» **ASSIGNED TASK**
Return all lines of the data in which the string "screenshot" occurs.

>>

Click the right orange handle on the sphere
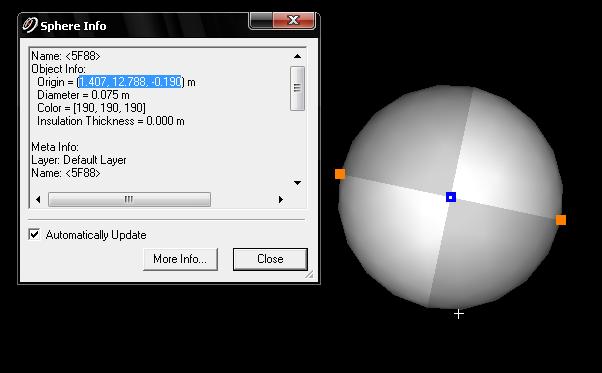 pyautogui.click(x=561, y=220)
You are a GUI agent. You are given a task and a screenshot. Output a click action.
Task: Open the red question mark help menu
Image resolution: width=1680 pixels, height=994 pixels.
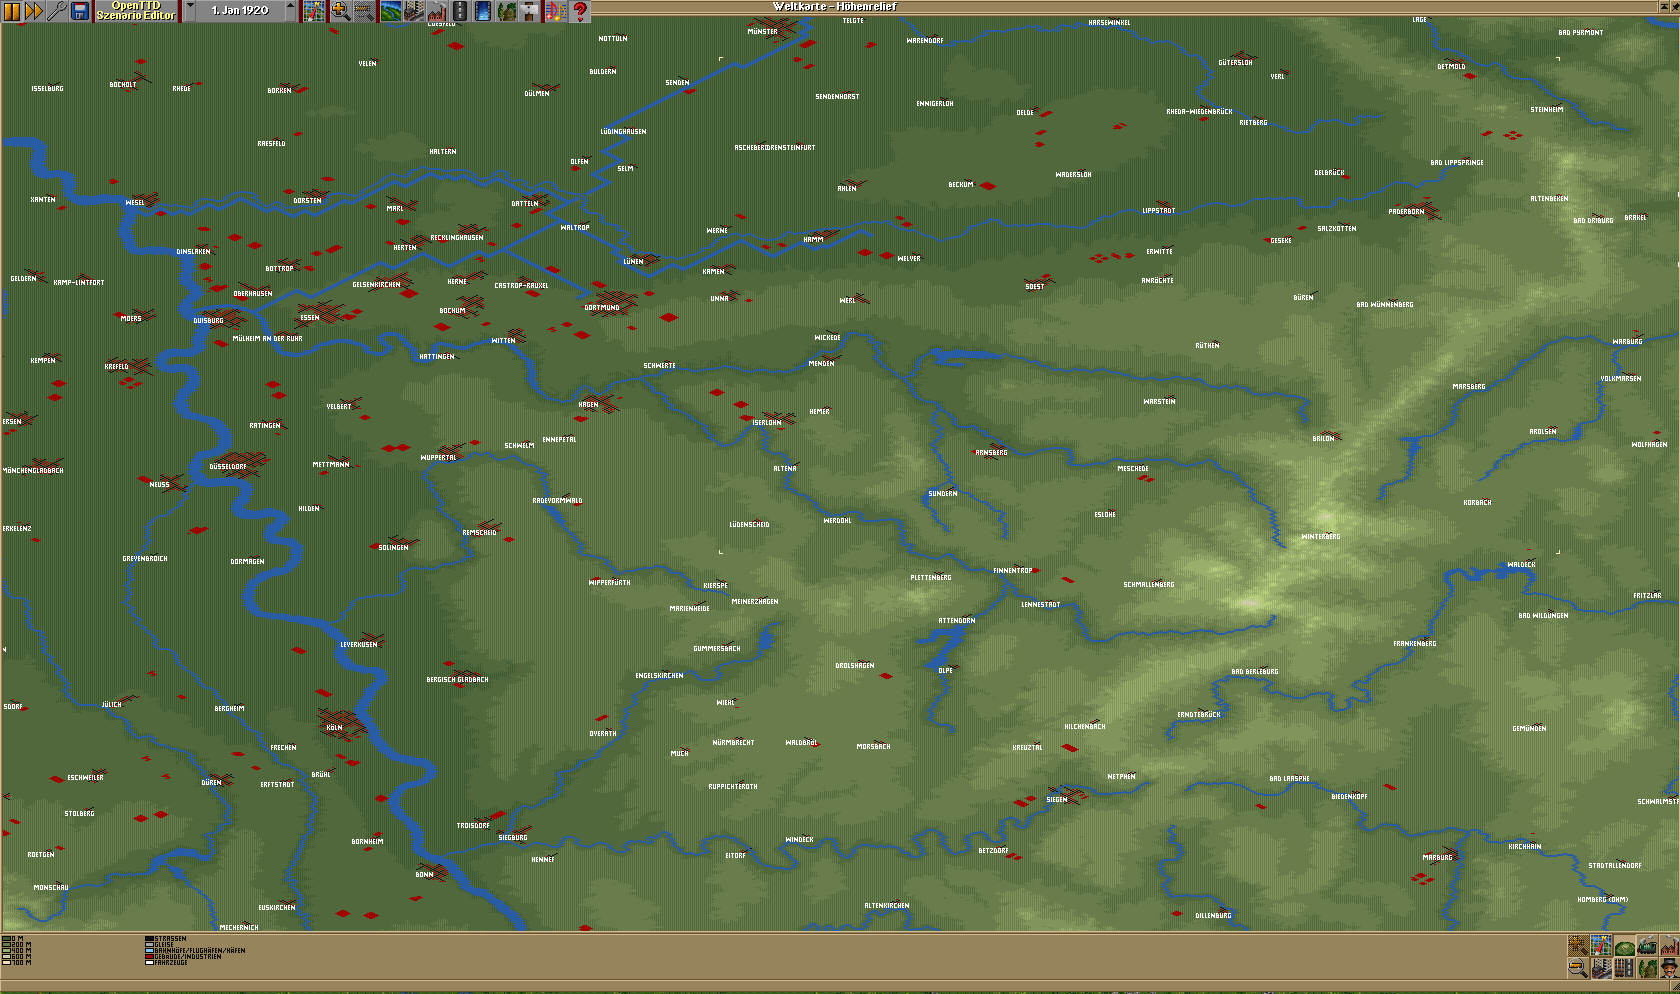579,11
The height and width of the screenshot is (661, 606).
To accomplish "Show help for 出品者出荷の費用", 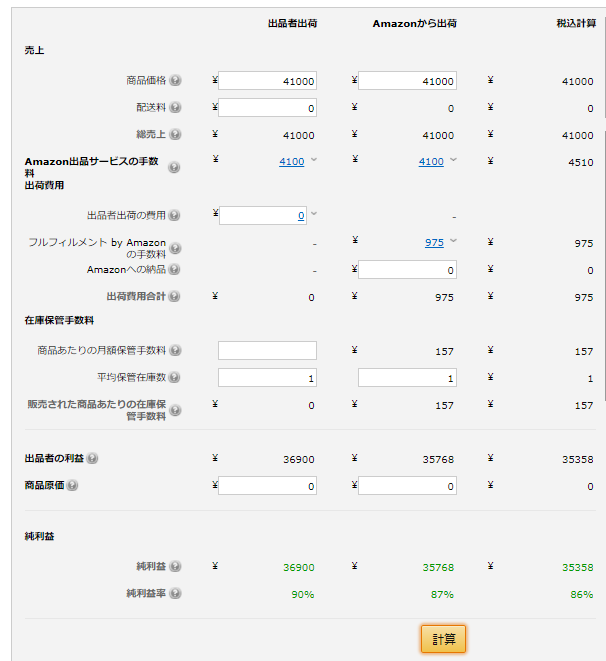I will point(176,215).
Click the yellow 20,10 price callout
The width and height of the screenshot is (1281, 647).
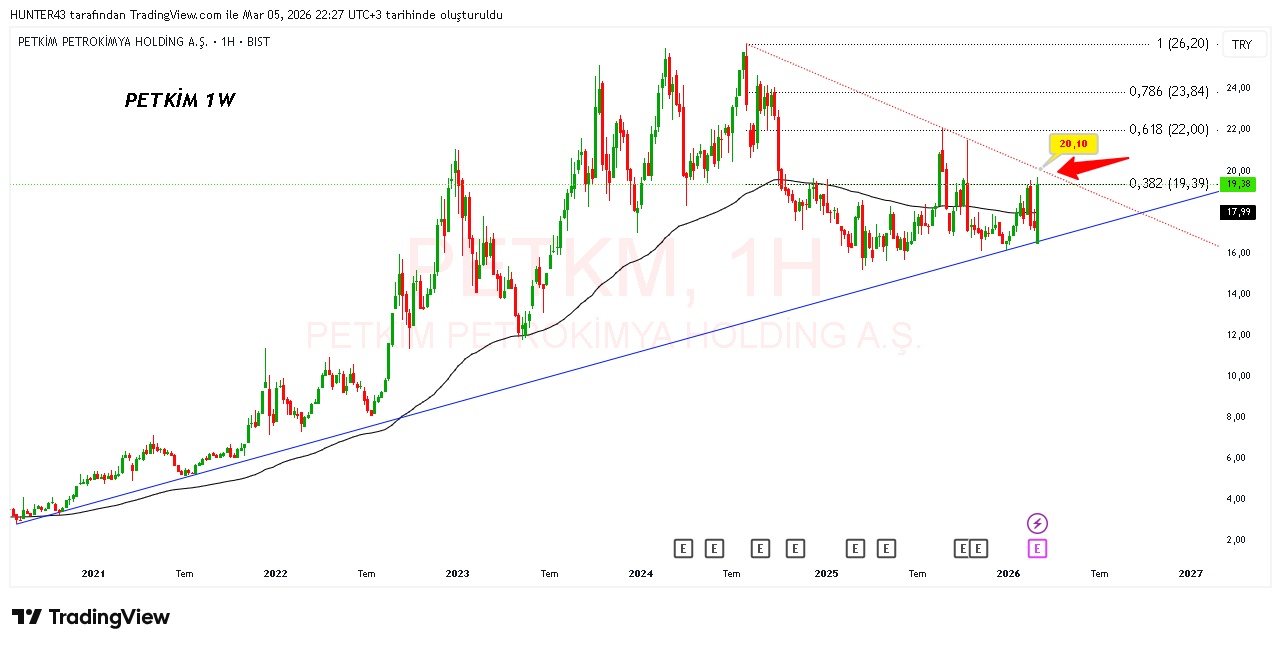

<<

» **EXERCISE RESULT**
You are a GUI agent. You are given a task and a screenshot. Output a click action.
The height and width of the screenshot is (661, 606).
The width and height of the screenshot is (1281, 647).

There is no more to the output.